Belichick hates Matt Walsh, too
If I saw Matt Walsh in the street, I would kick him square in the shin.
Actually, that’s not true. I kick like a girl, and I don’t know what Matt Walsh looks like. At any rate, my motive still remains: I want Matt Walsh’s shin to taste the sued-toed justice of my low-top Pumas for his defaming my New England Patriots. I guess my words, as they have on so many other occasions, must do my social recourse for me.
Walsh was the key piece in further investigation into the Patriots’ purposed cheating scandal. The golf pro (read: retread) from Hawaii (read: escaping real world responsibility) claimed (read: fibbed) to have video proof of the Pats having taped defensive signals and offensive plays from previous games, including Super Bowl XXXVI (read; the greatest moment of my life).
Turns out, Walsh was full of it.
Commissioner extraordinaire Roger Goodell watched the tapes and found nothing good, not unlike my experience with Prince Caspian. Sure, there were some signals caught on tape, but nothing to the degree that Walsh had presumed. Hoping to steal more time in the spotlight, the fink went for sympathy with his stories of forced video taping and non-consensual recording. Fortunately, everyone was done listening.

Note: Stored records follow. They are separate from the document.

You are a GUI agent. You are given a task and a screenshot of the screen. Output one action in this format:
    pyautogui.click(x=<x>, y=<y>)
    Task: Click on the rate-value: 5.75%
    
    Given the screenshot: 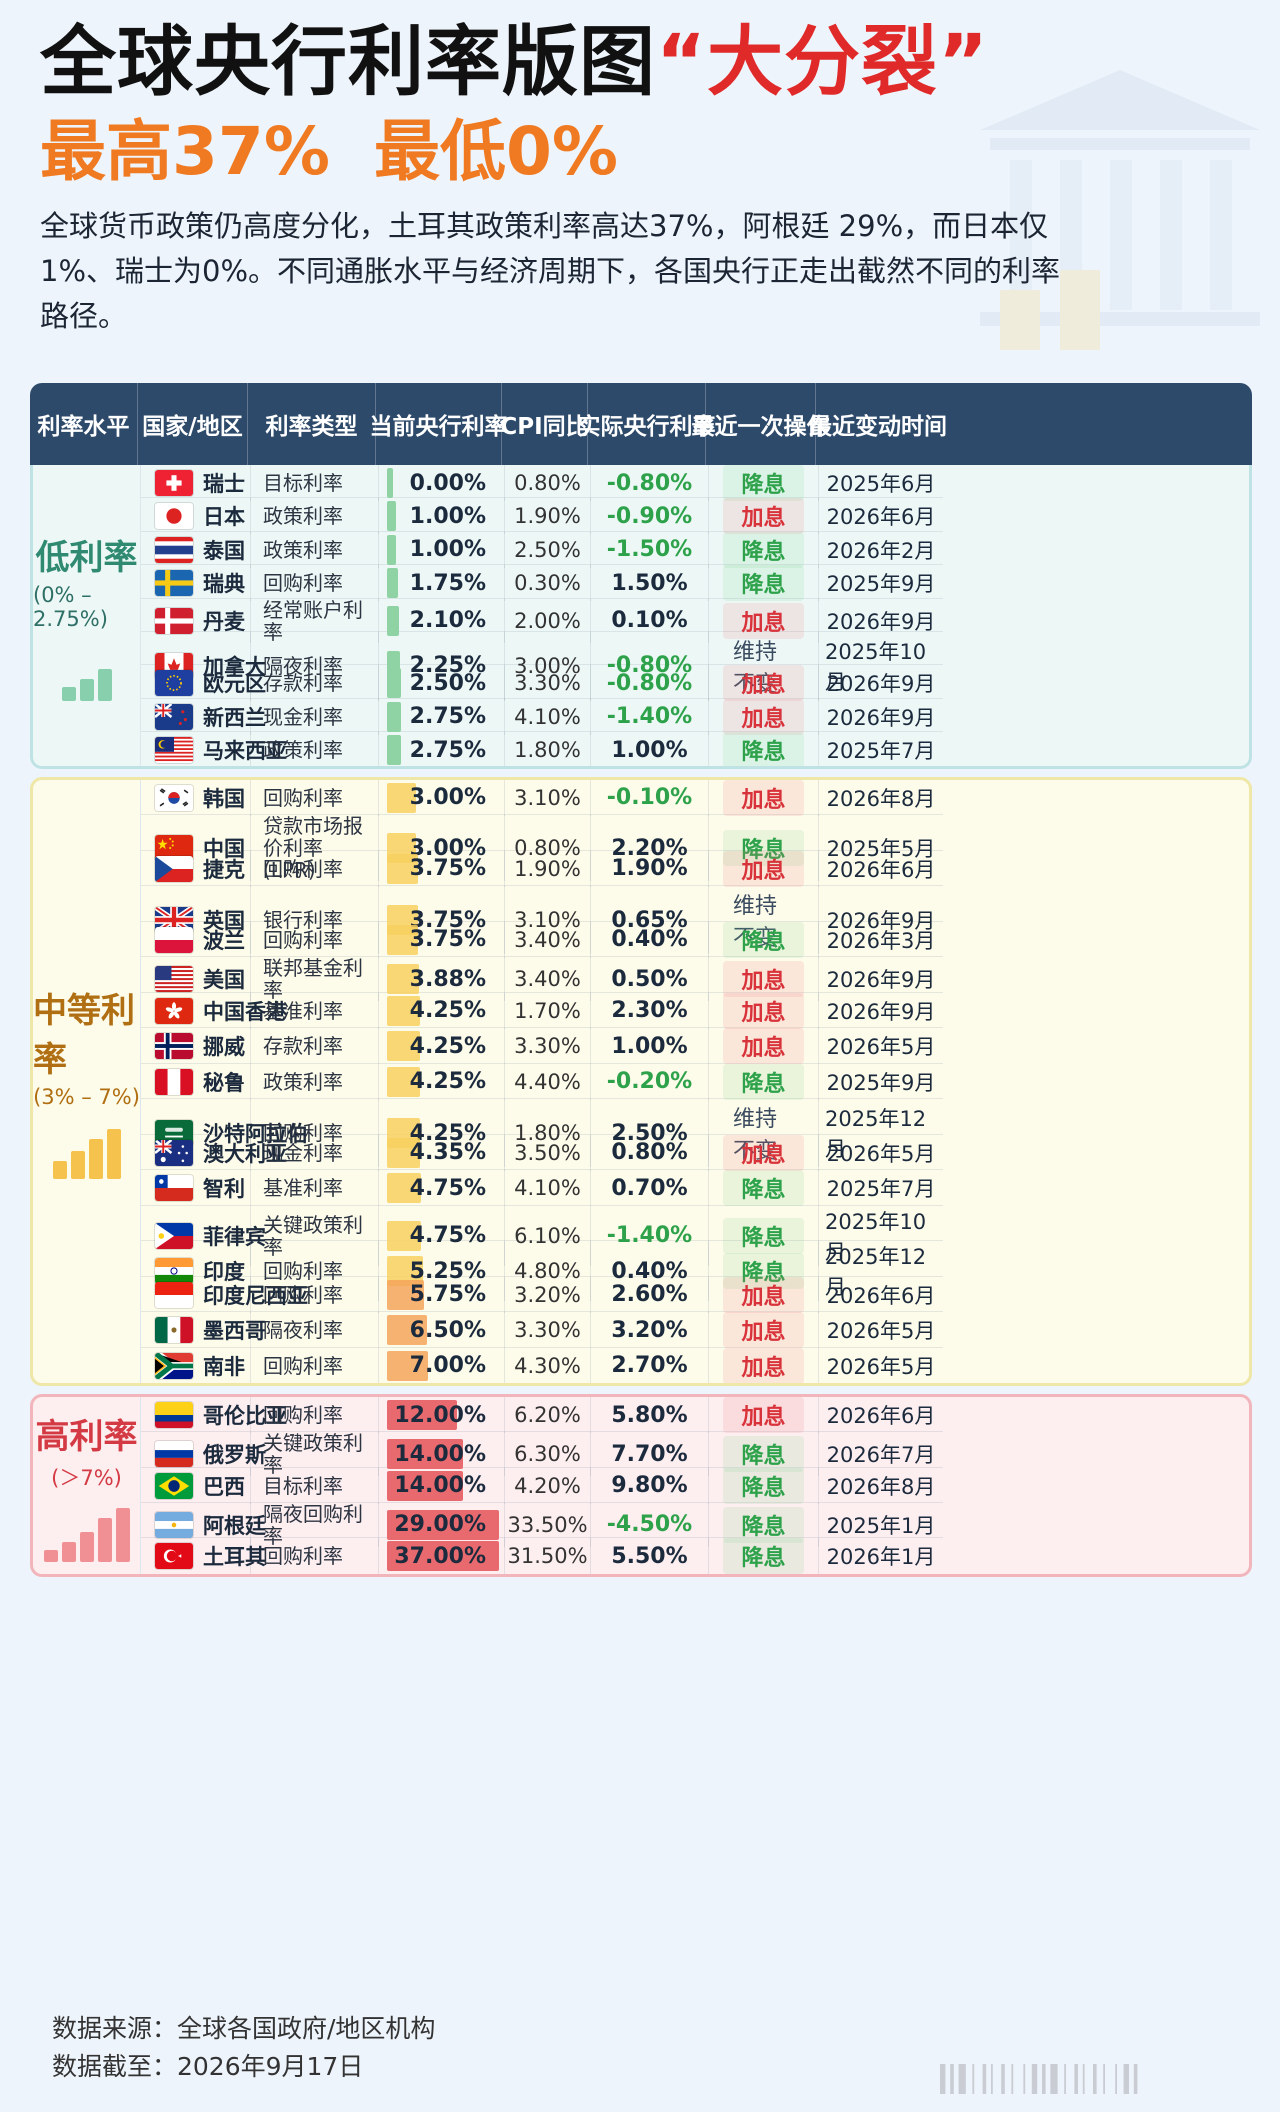 What is the action you would take?
    pyautogui.click(x=448, y=1295)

I, for one, was done listening back in February when the story first got legs. I’ve been known to scare up some questionable sources in my journalism days (parents, children, running backs with fourth grade vocabularies), but even I know better than to trust the word of bitter former employees. Those who ran with the story obviously regretted it–a feeling (regret) that I’m sure Walsh’s girlfriend felt when he came home from his Spygaffe testimony. Still, the damage was done.
The months of deceit courtesy of Walsh are what irks me most about this whole ordeal. This thing took forever to blow over, and all along, there wasn’t anything to blow. Fans couldn’t put the Spygate issue to bed because this Matt Walsh guy was still out there, putzing it up in Hawaii with his Zappruder films. We Patriot fans dealt with so much unnecessary scorn on account of some nobody who was out to get famous.
What does he have against he Patriots anyway? Walsh got to be a part of the greatest NFL franchise of this decade, and he left the experience feeling bitter and wronged? I would have filmed Jay Fiedler at the grocery store if Belichick asked me, and if the Patriots wanted to fire me, I would have turned right back around and quit so they could save my pension for the salary cap. I am the anti-Walsh. So is every other Patriots fan.
Maybe that is what makes this entire experience so difficult. We were dogged by one of us. That hurts. A member of the Patriots turned on the organization so badly that he nearly tarnished the good name of the franchise. If it could happen to a scrub like Walsh, who’s to say what would happen if someone with credibility and respect did the same? I only hope we never have to deal with a Drew Bledsoe ageism suit.
I’ve become so paranoid and insecure since this whole Walsh thing. I’m angry, I’m upset, and my eye twitches every time someone says the number 19. I need to hear from the only man who can make things right again: Coach Belichick.
“For him to talk about game-planning and strategy play-calling, and how he advised coordinators, it’s embarrassing, it’s absurd. He didn’t have any knowledge of football. I don’t know what his agenda is. There’s not a lot of credibility,” Belichick said in a CBS interview, kicking Walsh in the figurative shin.